Adding Israel’s separation wall to all these both secret or clearly stated and public plans for settlement expansion and land appropriation, Palestinians have only one route to go: to fight for their land rights. Palestinian land rights on Palestinian land amount to an existential struggle. The non-violent activities organized by grassroots committees working against the wall have proven that there is an alternative way of doing this. But Israeli policies have not changed, and even non-violent demonstrations are not tolerated.

And all number crunching aside, let me also provide an example of what the settler presence physically means to Palestinians. This is not the most egregious example. It is not an example of the many fatalities Palestinians have suffered, either from being shot from settlements, beaten to death by settlers, or the many wounded and maimed trying to reap their harvests. It is not an example of the losses to the Palestinian economy, such as it is, or of the health or psychological impact of being confined and imprisoned in towns or villages with no freedom of movement. It is simply the latest incident, conveyed to me as I write this article.

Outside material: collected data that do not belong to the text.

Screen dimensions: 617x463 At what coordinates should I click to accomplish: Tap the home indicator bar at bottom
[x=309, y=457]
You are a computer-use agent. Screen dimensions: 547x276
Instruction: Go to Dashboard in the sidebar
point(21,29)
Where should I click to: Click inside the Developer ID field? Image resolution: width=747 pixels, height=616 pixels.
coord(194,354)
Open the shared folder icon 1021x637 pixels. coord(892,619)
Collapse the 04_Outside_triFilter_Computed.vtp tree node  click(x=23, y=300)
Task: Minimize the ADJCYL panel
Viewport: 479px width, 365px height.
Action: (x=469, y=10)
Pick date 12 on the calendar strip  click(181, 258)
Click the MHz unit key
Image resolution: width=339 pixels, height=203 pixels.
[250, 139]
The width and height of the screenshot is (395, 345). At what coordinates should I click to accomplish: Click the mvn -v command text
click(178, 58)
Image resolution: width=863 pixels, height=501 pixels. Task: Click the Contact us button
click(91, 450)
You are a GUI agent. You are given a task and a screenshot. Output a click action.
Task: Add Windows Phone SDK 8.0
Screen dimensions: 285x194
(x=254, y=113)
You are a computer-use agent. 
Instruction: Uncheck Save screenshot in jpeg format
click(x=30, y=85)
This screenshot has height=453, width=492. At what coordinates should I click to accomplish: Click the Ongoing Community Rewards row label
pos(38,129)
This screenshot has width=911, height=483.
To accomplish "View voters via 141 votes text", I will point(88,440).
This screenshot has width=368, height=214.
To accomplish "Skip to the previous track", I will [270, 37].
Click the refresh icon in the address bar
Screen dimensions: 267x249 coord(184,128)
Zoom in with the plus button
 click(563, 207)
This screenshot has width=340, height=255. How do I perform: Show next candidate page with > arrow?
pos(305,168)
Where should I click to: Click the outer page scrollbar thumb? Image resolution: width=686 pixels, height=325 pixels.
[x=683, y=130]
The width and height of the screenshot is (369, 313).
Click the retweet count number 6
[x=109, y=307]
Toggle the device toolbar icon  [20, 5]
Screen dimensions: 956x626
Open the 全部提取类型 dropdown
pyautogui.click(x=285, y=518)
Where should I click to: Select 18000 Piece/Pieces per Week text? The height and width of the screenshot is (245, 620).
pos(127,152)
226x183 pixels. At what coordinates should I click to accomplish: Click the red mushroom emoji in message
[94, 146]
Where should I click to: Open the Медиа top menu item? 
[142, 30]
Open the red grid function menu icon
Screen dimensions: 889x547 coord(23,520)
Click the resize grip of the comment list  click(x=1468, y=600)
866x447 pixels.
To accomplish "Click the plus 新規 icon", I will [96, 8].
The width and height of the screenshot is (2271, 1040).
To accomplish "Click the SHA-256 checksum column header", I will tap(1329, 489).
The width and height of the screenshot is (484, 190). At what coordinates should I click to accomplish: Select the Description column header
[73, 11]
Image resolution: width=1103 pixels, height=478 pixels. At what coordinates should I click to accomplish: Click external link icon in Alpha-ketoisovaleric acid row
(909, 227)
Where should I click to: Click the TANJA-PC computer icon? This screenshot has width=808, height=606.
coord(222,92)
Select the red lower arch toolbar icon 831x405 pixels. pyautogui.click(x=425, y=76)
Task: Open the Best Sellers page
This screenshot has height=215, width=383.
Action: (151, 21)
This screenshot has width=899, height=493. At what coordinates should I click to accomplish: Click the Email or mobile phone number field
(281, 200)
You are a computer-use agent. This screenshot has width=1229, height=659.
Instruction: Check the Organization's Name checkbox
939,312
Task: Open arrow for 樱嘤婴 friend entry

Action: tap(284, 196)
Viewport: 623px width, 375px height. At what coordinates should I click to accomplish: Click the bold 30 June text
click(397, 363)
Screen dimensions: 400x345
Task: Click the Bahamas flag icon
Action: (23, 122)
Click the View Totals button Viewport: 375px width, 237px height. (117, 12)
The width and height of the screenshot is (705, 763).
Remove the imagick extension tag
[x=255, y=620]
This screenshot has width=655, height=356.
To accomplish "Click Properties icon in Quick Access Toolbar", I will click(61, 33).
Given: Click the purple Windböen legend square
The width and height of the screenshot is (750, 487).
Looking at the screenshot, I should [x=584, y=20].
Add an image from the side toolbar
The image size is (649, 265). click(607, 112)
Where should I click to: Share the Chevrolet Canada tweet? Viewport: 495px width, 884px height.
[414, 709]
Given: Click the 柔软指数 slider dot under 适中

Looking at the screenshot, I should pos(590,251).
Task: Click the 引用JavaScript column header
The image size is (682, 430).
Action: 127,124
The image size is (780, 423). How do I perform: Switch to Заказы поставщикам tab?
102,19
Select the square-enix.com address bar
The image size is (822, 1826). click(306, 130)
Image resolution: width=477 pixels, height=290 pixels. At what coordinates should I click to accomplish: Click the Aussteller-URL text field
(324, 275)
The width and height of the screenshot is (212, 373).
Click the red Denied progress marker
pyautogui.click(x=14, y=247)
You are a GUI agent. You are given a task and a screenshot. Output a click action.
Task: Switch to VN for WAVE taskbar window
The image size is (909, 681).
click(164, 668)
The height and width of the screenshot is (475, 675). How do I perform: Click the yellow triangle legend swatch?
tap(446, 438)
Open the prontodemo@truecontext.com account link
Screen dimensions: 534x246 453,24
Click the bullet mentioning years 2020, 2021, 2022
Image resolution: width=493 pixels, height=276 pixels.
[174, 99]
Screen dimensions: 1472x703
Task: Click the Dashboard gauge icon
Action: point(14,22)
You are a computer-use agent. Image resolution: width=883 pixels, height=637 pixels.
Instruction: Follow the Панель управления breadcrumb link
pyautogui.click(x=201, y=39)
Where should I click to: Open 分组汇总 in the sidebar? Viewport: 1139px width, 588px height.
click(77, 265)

On July 31, settlers from the Sa Nur settlement (incidentally one of four West Bank settlements slated to be dismantled as part of Israeli Prime Minister Ariel Sharon’s unilateral "disengagement" plan) prevented villagers from an area village from burying one of their dead. The dead man had to be returned to a hospital morgue. No reason or cause was stated.

Israeli human right organizations have issued numerous reports on the debilitating effects of the existence of settlements and the violence of settlers’ behavior toward Palestinians. One doesn’t have to dig deep for information on this subject. But the fact that Israel has not only gone unpunished, but has been actively encouraged and directly financed in its illegal policy of settlement and dispossession, casts real doubts on the willingness of leaders of the international community and its various diplomatic, legal and economic bodies to live up to their duties.

If the policy of settlement expansions and settlement building is not reversed, it will eventually lead to another phase of violence. This is no outrageous prophecy; the writing is on the wall. We know the settlers too well. They will do their utmost, using whatever means needed, to cement their presence and harm Palestinians.

But again, make no mistake: Palestinians are closer to another intifada against these fanatical thieves than ever. Palestinians have the right to be free on their own land without the existence of any manifestation or symbol of the Israeli occupation. The settlers have to leave our country and, accompanied by their army, go back to Israel. With settlers there will be no peace.